Lead Case Manager at McAllister Institute Claudia Fallow was less subtle in her outspoken frustration. Her voice took on a feisty yet maternal tone as she glanced past Volunteer Jamie Distefano pouring barbicide into a large pan used for disinfecting salon tools. She gestured to Scott Powers smiling with his eyes closed, relaxing as Kendall Sandoval professionally trimmed his hair.
“People get so hopeless. We need more affordable housing, more shower programs, safe parking programs. Let’s say you get a chance to shower once a month— how inhumane is that? How are you going to go through life like that or make a better life for yourself? You can’t,” Fallow said.
Rich chimed in:
“Well, one person today already talked to me about going to detox while I cut their hair and I’m so grateful for the opportunity to have that conversation,” Rich said.
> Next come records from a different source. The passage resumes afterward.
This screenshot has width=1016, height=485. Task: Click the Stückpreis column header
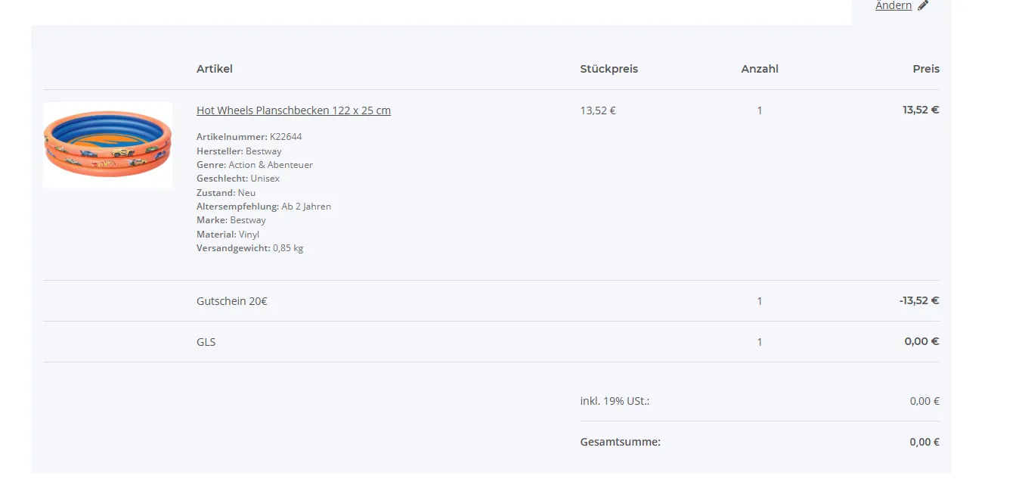tap(609, 69)
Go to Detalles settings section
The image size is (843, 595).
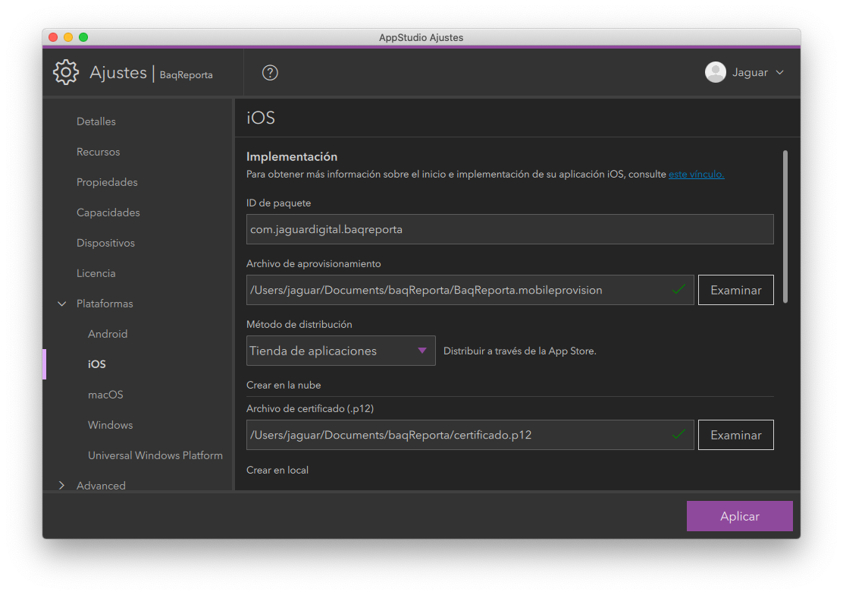tap(96, 121)
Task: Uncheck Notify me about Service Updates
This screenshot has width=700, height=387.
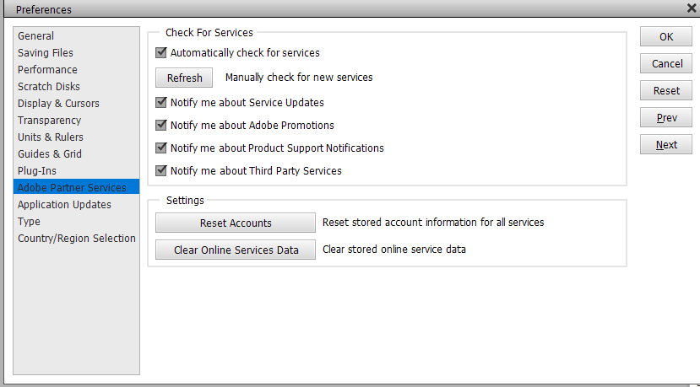Action: point(161,102)
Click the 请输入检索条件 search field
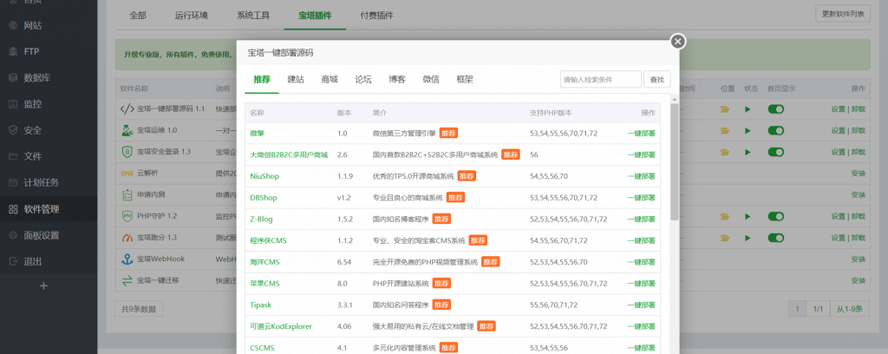This screenshot has height=354, width=888. point(599,79)
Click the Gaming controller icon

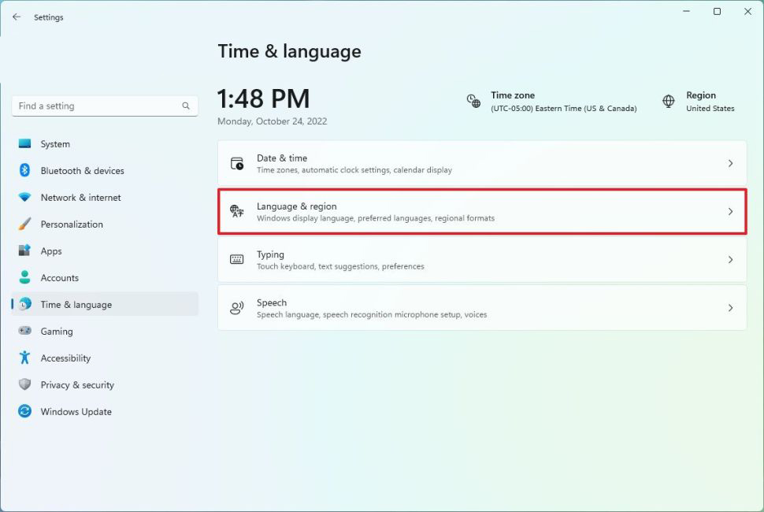point(25,332)
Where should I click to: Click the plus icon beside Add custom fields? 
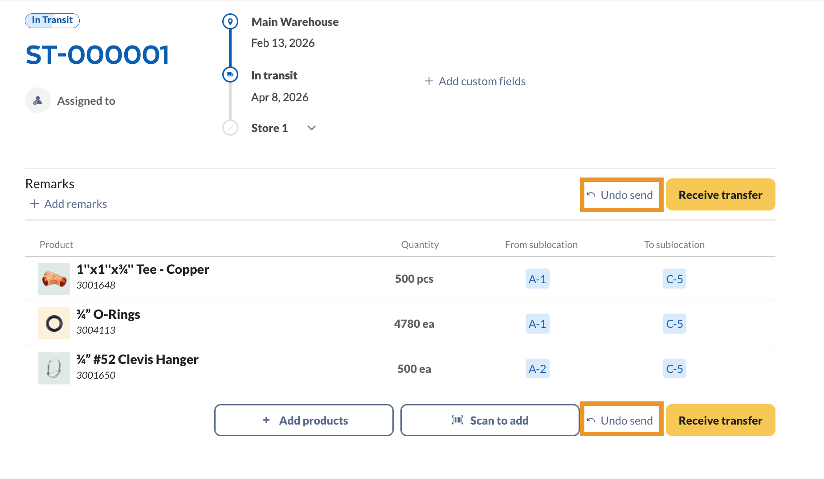pyautogui.click(x=429, y=81)
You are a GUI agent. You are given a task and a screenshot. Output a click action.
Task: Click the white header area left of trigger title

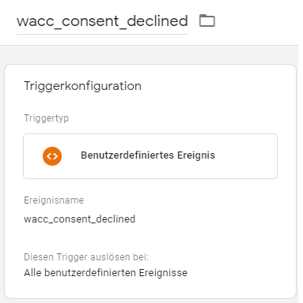(x=8, y=21)
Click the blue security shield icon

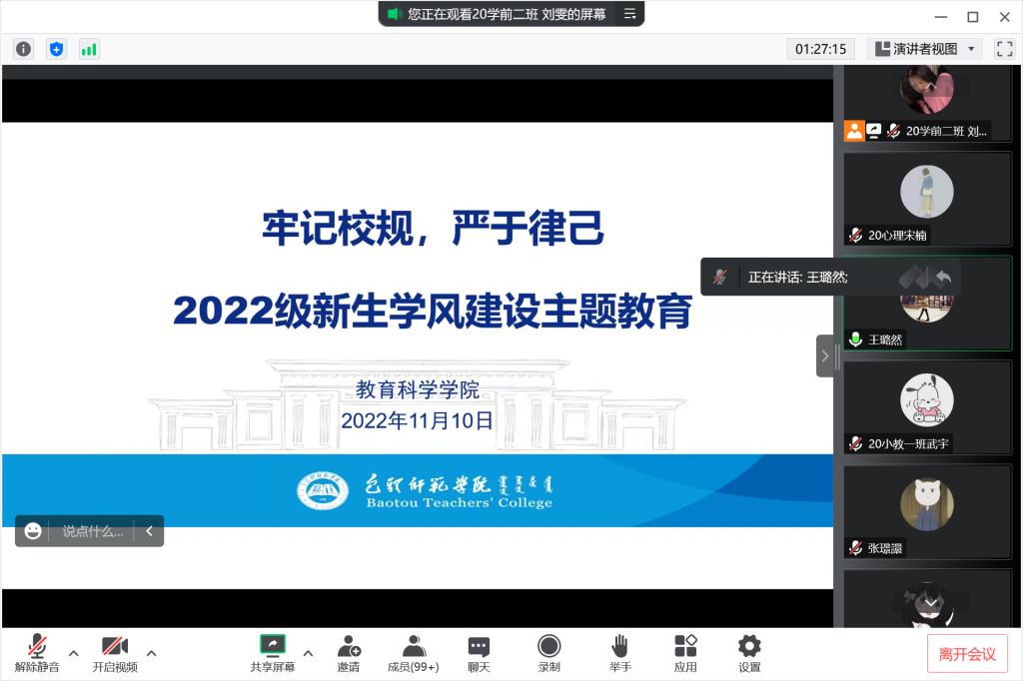57,49
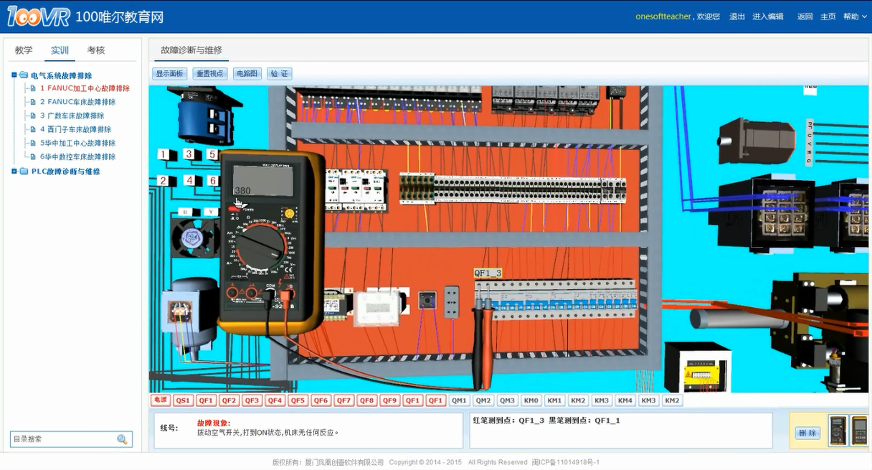Screen dimensions: 872x470
Task: Switch to the 考核 tab
Action: pos(96,50)
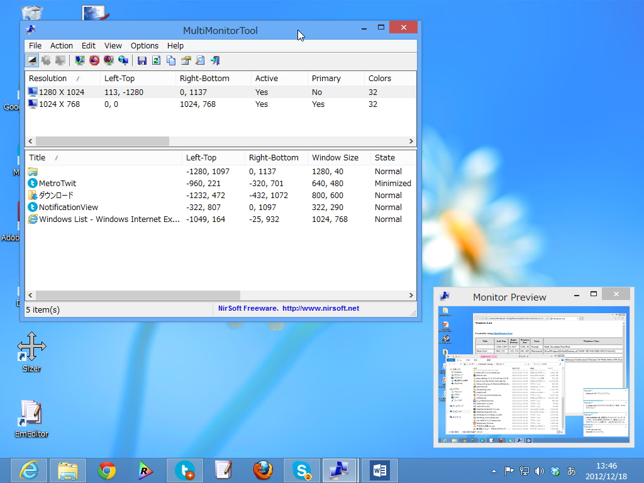
Task: Click the Disable/Enable Switch monitor icon
Action: coord(108,60)
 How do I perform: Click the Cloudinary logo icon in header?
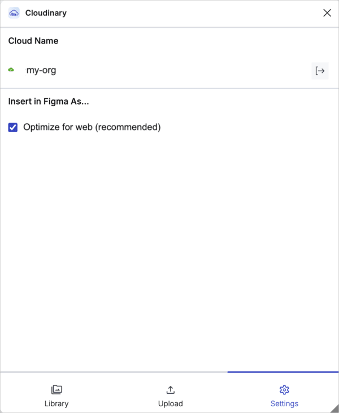[14, 13]

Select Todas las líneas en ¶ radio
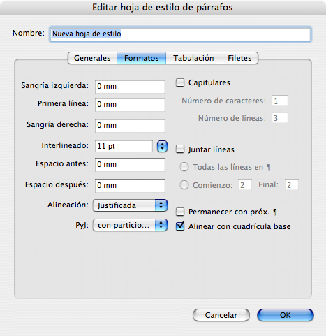click(x=184, y=167)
Back outside, Torrey Pines Church and Surf Ministry Outreach Instructor Denise Graham sat in an olive green shirt printed with ‘Semper Fi’ on its back, a deliberate yet unspoken way to inform anyone walking up to the tables that she has experience with the military. Graham flashed a bright smile and leaned in as she warmly chatted about the outreach program she works with in an effort to address addiction and depression.
“We help military operators who are transitioning by teaching them how to surf. It isn’t really about the surfing, of course, it’s about the connection, creating a community of support for those who are on the edge. There’s no conditions to showing up— active duty, retirees, recently separated from the military— it doesn’t matter,” Graham said.
Russell wandered over, consistently interested in getting to know everyone in the community including fellow volunteers. He smiled and jutted his chin out in acknowledgement of Bria McClain, seated with information on hand from the Family Health Centers of San Diego.
“This lady is amazing, do you know she will give rides to people just so they can get to a doctor’s appointment?” Russell asked.
Rich took a break from her chair to circle through the volunteers outside, then took a breather in the doorway of the shop, absorbing the result of her outreach. She said that she was humbled by everyone wanting to help pull off the event, but wishes the community would do more.
“We need more events like this, public events, getting people involved. Not only are the homeless being touched but the volunteers as well. I want people to ask themselves what they can do to improve their community,” Rich said.